Let $Ω⊂R^d$ be a smooth open bounded set with boundary $Γ$. Define $D(Ω)$ the space of test function in $Ω$
$U=(D(Ω))^d∩Ker(div)=ϕ∈D(Ω)×…×D(Ω)$ and $div (ϕ)=0$
$V=$ the closure of $U$ in $H^1$ so that $V⊂(H_0^1 (Ω))^d$ close subset
$H=$ the closure of $U$ in $L^2$ so that $H⊂(L^2 (Ω))^d$ close subset
We also have: $V↪H=H'↪V'$ with dense inclusions. $V'$ is the dual of $V$
It is stated in “Mathematical Tools for the Study of the Incompressible Navier-Stokes Equations and Related Models” Franck Boyer, Pierre Fabrie that: “ the space $V'$ is not a distribution space. “
I can’t make sense of this statement other then: $V'⊄(D'(Ω))^d$ however, this seems to be a contradiction.
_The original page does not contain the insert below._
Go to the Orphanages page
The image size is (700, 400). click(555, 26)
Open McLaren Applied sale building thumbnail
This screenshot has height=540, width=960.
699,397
Let $ϕ=(ϕ_1…ϕ_d )∈U$ with suport in a compact $K⊂Ω$. Let $f∈V'$ by Riesz representation $∃ u_f∈V$ such that:
$(f,ϕ)_{V'×V}=(u_f,ϕ)_V=(u_f,ϕ)_{H_0^1}≤max_{|α|≤1}‖∂^αϕ‖_{L^∞ (Ω)}∑_{i,j=1}^d‖\frac{∂u_i}{∂x_j}‖_{L^1 (Ω)}$
Now since $Ω$ is bounded and $\frac{∂u_i}{∂x_j}∈L^2 (Ω)⇒\frac{∂u_i}{∂x_j}∈L^1 (Ω)$ and since $ϕ$ is a test function it is bounded so all the quantities make sence and are finite. In adition notice that we did not identify $V=V'$ so the calculation are valid. In conclusion:
$∀ϕ$ test function with suport in $K⊂Ω$ we have: $|(f,ϕ)_{V'×V} |≤c max_{|α|≤1}‖∂^α ϕ‖_{L^∞ (Ω)}$
This means that $f∈(D'(Ω))^d$ so its clear that I’m doing something wrong. One last Idea is that the author meant $V'⊄(H^{-1})^d$ but that is already stated above.